On the observational side, three studies have been completed. Pieri et al. (2006) found that while the heavy elements are concentrated in regions close to galaxies, the enrichment is likely much more widespread than their immediate surroundings. Schaye et al. (2007) discovered a large population of compact, metal-rich gas clouds. They found that several lines of evidence suggest that most intergalactic metals reside in such high-metallicity patches. The implication is that the metals are poorly mixed on small scales and that most of the Universe may therefore be of primordial composition. Aguirre et al. (2008) studied the abundance of oxygen in the IGM and found it to be similar to that of silicon, but substantially higher than that of carbon, as expected if the metals were produced by massive stars.

A large observational program to study the interactions of galaxies with their environments is well under way.
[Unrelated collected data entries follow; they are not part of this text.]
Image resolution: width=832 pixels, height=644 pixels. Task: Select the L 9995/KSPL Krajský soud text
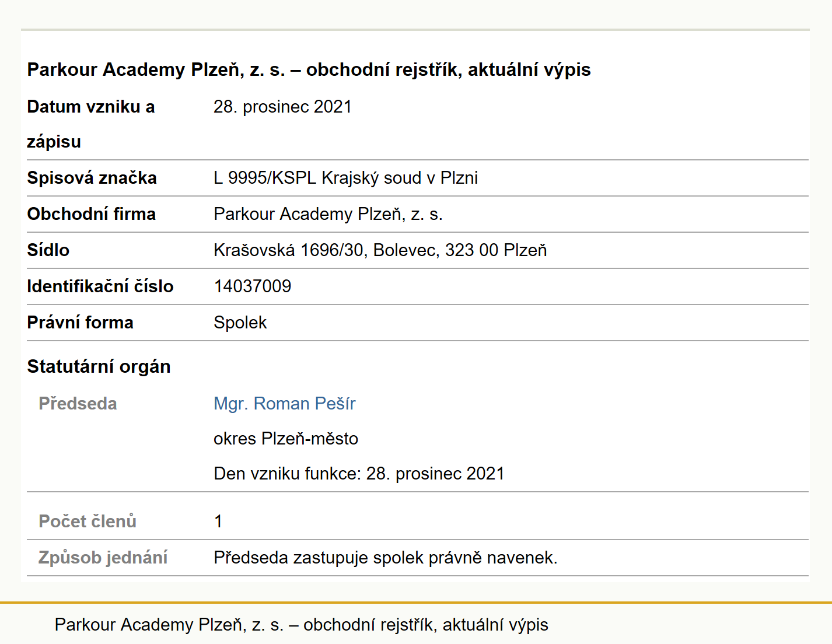pos(345,178)
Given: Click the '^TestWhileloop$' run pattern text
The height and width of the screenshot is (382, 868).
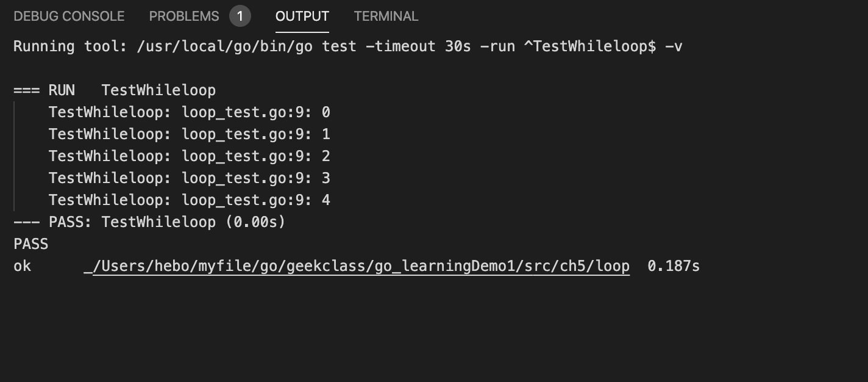Looking at the screenshot, I should [x=590, y=46].

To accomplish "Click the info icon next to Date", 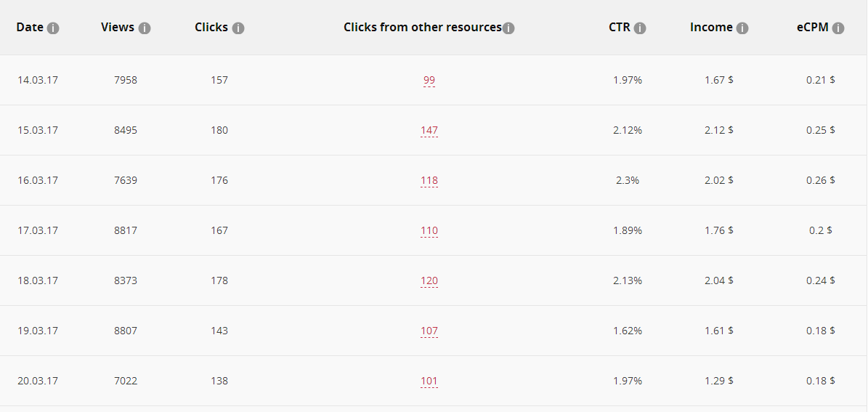I will coord(52,28).
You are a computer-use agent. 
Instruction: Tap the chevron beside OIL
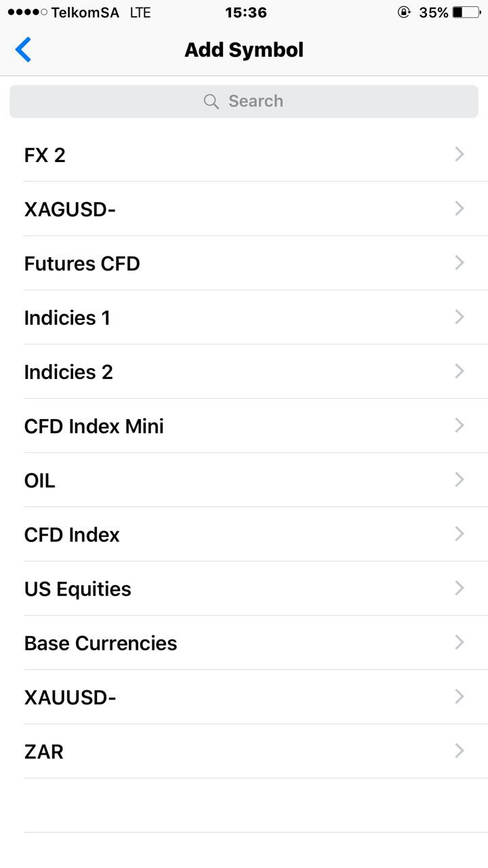point(460,480)
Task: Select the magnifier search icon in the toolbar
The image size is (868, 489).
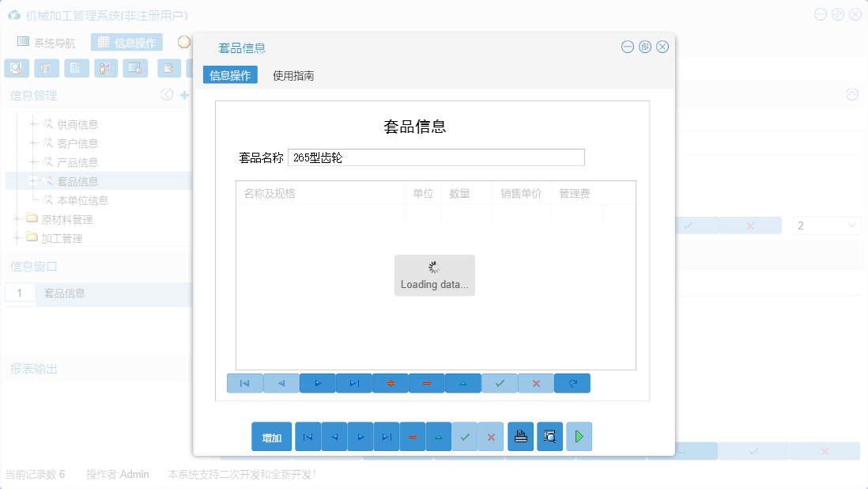Action: (x=16, y=68)
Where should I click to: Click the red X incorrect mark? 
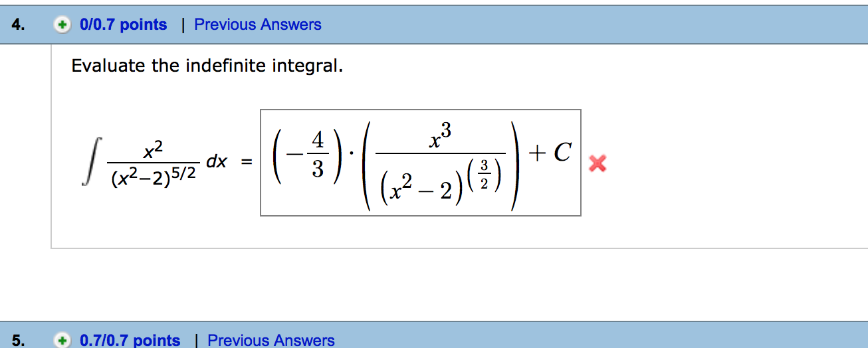(597, 163)
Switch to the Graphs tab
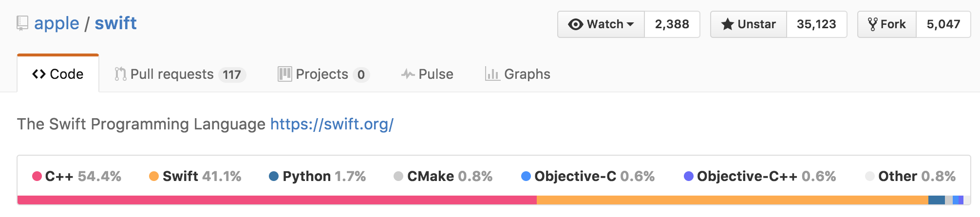 [518, 74]
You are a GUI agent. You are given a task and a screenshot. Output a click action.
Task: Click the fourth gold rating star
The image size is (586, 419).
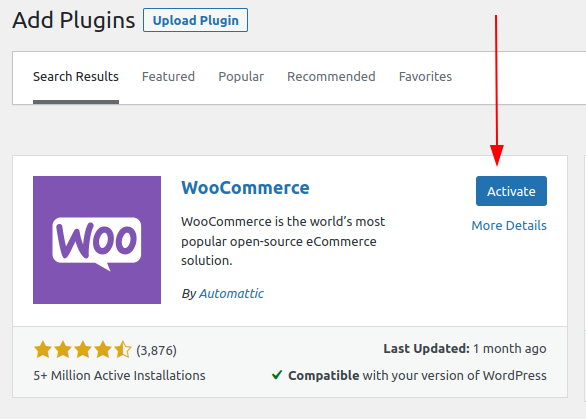pyautogui.click(x=103, y=350)
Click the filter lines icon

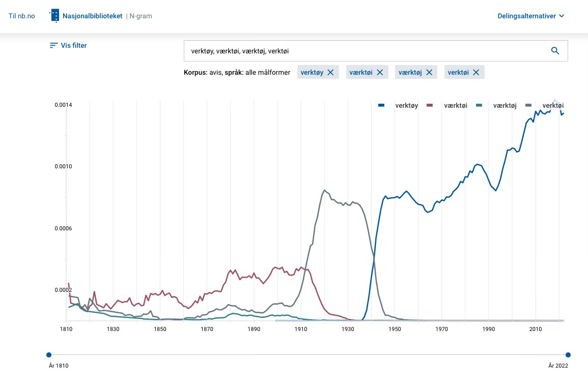click(53, 45)
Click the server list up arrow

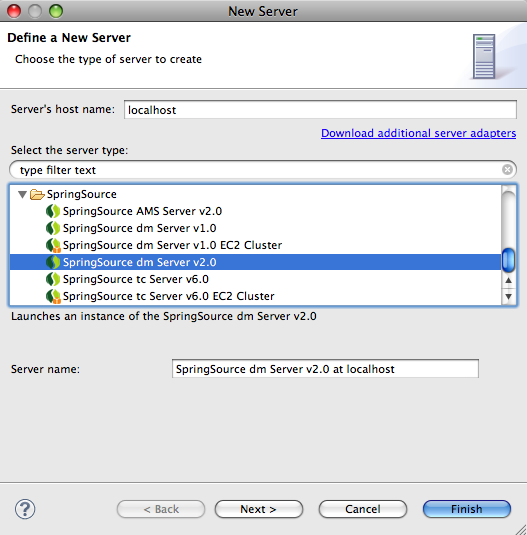coord(508,280)
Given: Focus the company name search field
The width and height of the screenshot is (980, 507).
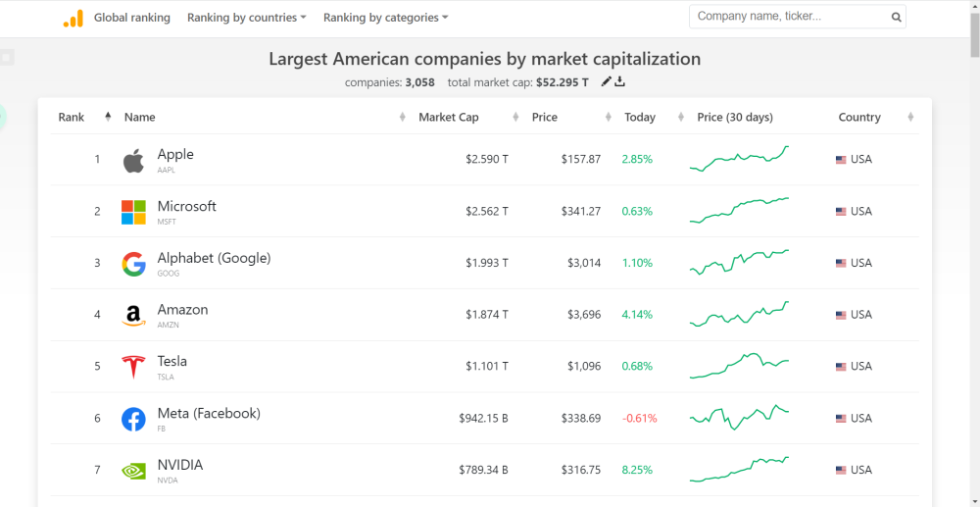Looking at the screenshot, I should coord(791,17).
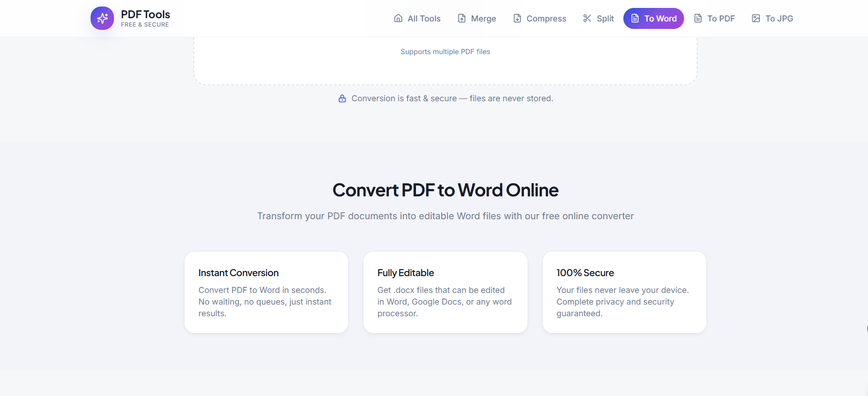This screenshot has width=868, height=396.
Task: Click the file icon beside To PDF
Action: click(x=698, y=18)
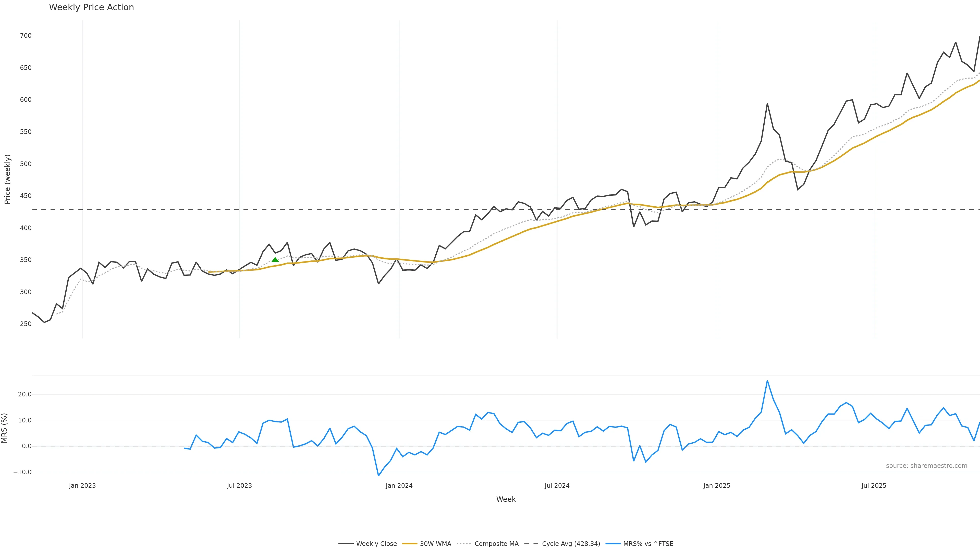Toggle the Composite MA legend label

coord(496,544)
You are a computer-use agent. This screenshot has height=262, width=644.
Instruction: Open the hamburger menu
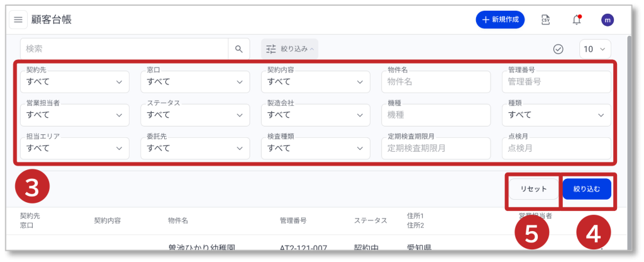pyautogui.click(x=18, y=20)
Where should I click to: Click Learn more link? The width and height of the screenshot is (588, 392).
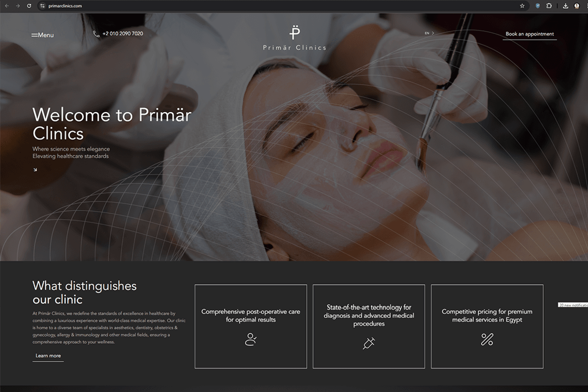tap(48, 356)
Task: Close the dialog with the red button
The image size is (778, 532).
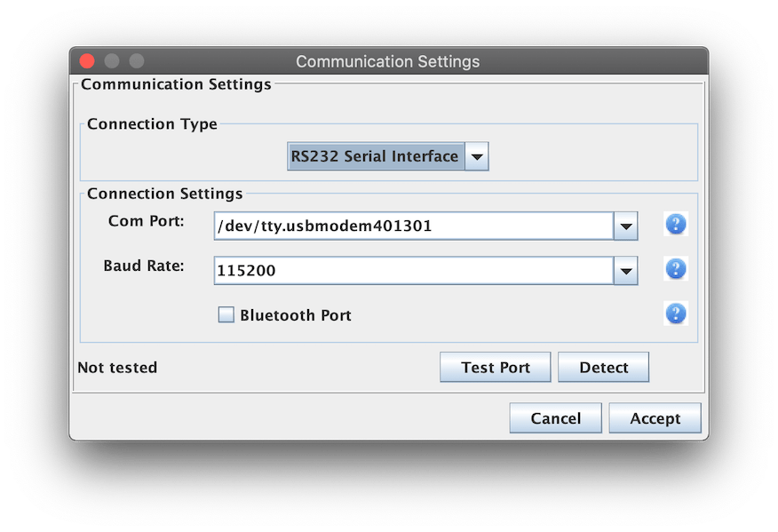Action: [x=87, y=61]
This program is the result of a new collaboration with the Caltech group led by Steidel and will form the core of the PhD thesis of Rakic.

On the simulation side, the project has been expanded beyond the original goals. We were able to take advantage of a unique opportunity: the availability of one the world's fastest computers. Schaye was awarded time on the Bluegene/L computer in Groningen to carry out the ambitious OverWhelming Large Simulations (OWLS) project.

To take full advantage of this opportunity, modules were developed to incorporate relevant physical processes. This resulted in papers on star formation laws (Schaye & Dalla Vecchia 2008), galactic winds (Dalla Vecchia & Schaye 2008, 2009), radiative cooling by heavy elements (Wiersma, Schaye, & Smith 2009a), stellar evolution and metal enrichment (Wiersma et al. 2009b), and the growth of supermassive black holes and feedback from galactic nuclei (Booth & Schaye 2009). Clearly, a lot of science enabled by the Excellence Grant is still to come.